Archives

En  ce temps des communions!

L’éducation chrétienne des enfants, dans la logique des choses l’enfant devrait tout apprendre de ses parents, car ce sont eux qui l’ont mis au monde, eux qui lui ont transmis les valeurs qui devraient le structurer. Ainsi l’enfant doit regarder d, abord vers son père quand il en a un, c’est lui la source et la mémoire de son être.

Tout père a reçu la mission d’éduquer son enfant. Si son père est croyant c’est lui qui le premier doit parler de Dieu à son fils, le rôle des parents qui font baptiser leurs enfants est de les orienter vers Dieu de les inscrire au catéchisme.

C’est au père de transmettre l’histoire sainte de son peuple, la mémoire de ses origines, de le faire entrer dans l’histoire naturelle et surnaturelle de sa Patrie (car en étant l’enfant d’une patrie, on est d’abord l’enfant d’une histoire, rattaché aux gestes et à la culture des pères.)

La Patrie n’est pas l’agglomérat d’individus disparates qui vivent sur un même sol, c’est une histoire sacrée «Gesta Dei per francos.» La vraie histoire de France commence pour un chrétien par le baptême des francs en 496 à Reims.)

Aussi la mission du père est-elle d’inculquer de vrais valeurs à ses enfants, celles qui ne s’appuient ni sur l’audimat ou sur les tendances perverses et égoïstes du temps, le père doit éduquer son fils sur les valeurs qui ont structurés l’âme de son pays.

Saint Jean Paul II a tellement insisté sur les racines chrétiennes de l’Europe qui ont formaté son âme. Le rejet volontaire par les élites de cette mémoire a entrainé la crise de société dans laquelle nous nous débattons aujourd’hui.

Dieu, dès le début a éduqué son Peuple pour le sauver, il le fait encore pour chacun d’entre nous avec la plus grande patience en nous donnant ses lois et ses avertissements.
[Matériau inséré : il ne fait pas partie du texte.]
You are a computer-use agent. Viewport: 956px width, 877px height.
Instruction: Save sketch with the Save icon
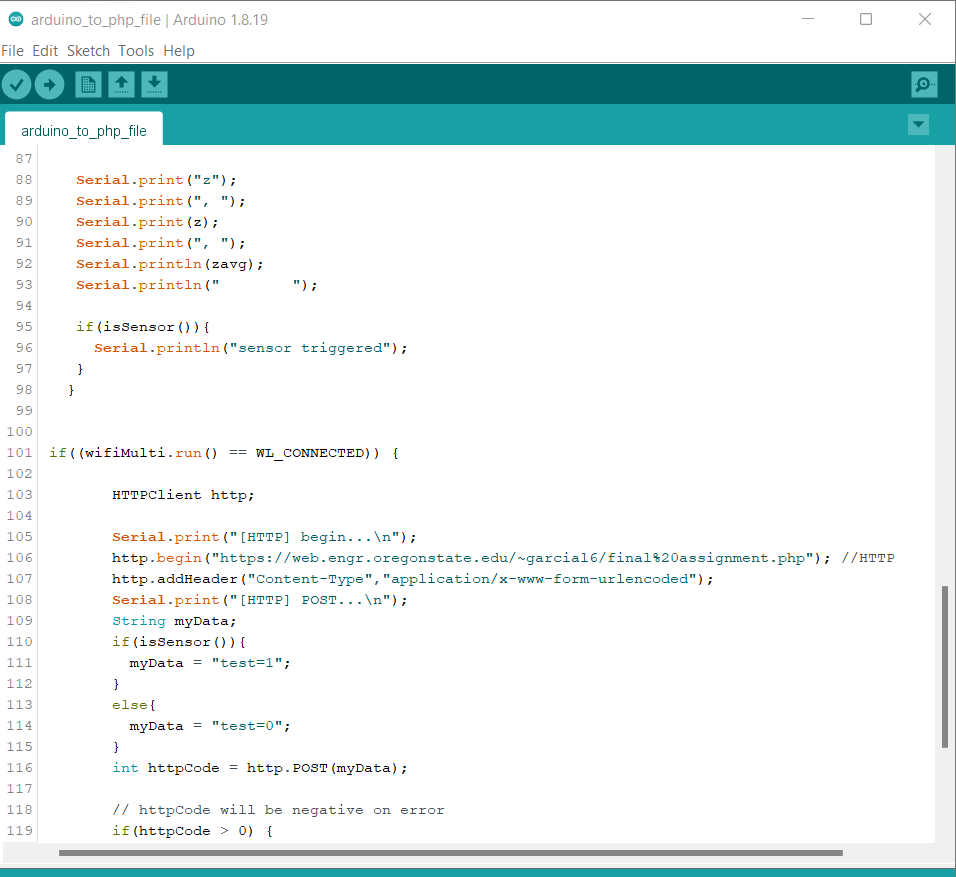(154, 85)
Il le dit dans le livre d’Osée « A Ephraïm j’ai appris à marcher en le prenant par les bras, je le menais avec de douces attaches, des liens d’amour.)> (Os 11,1-4) C’est pourquoi le psaume proclame «bienheureux l’homme que Dieu corrige, et qui est docile à la leçon du Seigneur.» (Ps 10,7)

Au père est assigné la mission d’apprendre l’effort à son fils pour réussir sa tâche d’homme en se mettant au service du bien commun et par là au service de sa Patrie.

Dire non à ses enfants est parfois nécessaire car la «folie est ancrée au coeur de l’enfant comme l’enseigne le livre de proverbes.»

«Ainsi disait Don Bosco l’homme moissonne ce qu’il a semé, à l’âge de la jeunesse il faut labourer, ensemencer, enlever les mauvaises herbes pour obtenir un jour la joie de la moisson, car l’enfant récoltera ce qu’il a semé, qui sème du bon blé récolte du blé, qui sème du maïs récolte du maïs, qui sème dans la jeunesse des chardons récoltera des chardons.»

« celui qui sème le vent récolte la tempête.»

A la mère revient la partie affective, c’est elle qui suscite le dévouement et la sécurité, c’est en son sein que l’enfant est protégé pendant 9 mois, et c’est auprès d’elle qu’il apprend à aimer.

Au père ressort la mission d’éduquer l’intelligence pour faire découvrir à son enfant la vérité, à la mère la mission du coeur, celle de l’affectif, aussi quand l’éducation est bien faite la mère est aimée et le père est admiré (père de Blignères.)

Aux enfants maintenant d’honorer leur père et leur mère pour avoir longue vie sur la terre, saint Paul leur dit: «Enfants obéissez en tout à vos parents, car cela plaît au Seigneur. Parents de votre côté ne vous fâchez pas contre vos enfants de peur de les décourager.

Ainsi « celui qui honore son père obtient le pardon de ses fautes, et celui qui glorifie sa mère est comme celui qui amasse un trésor, bien plus il aura lui-même de la joie dans ses enfants et aux jours de prière il sera exaucé.»

Ainsi prions Dieu qu’ils nous envoie aujourd’hui de bons éducateurs, qu’il donne à l’Eglise et à la société le Saint Esprit dans cette formidable mission d’enseigner la jeunesse, car c’est sans doute la plus belle tâche au monde.